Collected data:
▬▬▬▬▬▬

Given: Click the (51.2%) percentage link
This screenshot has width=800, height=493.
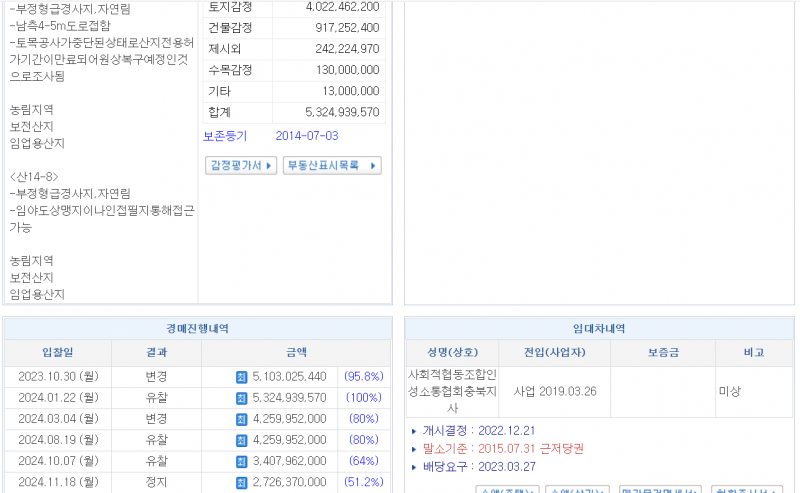Looking at the screenshot, I should [364, 482].
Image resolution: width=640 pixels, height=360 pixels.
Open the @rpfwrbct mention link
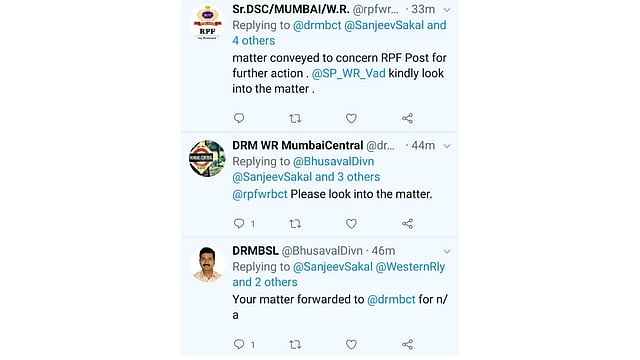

▬▬▬▬▬▬

## Short task
Extract every line of the data above word for word, leaving the pictures out of your answer.

## The reply
Given: Click the (51.2%) percentage link
This screenshot has width=800, height=493.
Looking at the screenshot, I should [364, 482].
Image resolution: width=640 pixels, height=360 pixels.
Open the @rpfwrbct mention link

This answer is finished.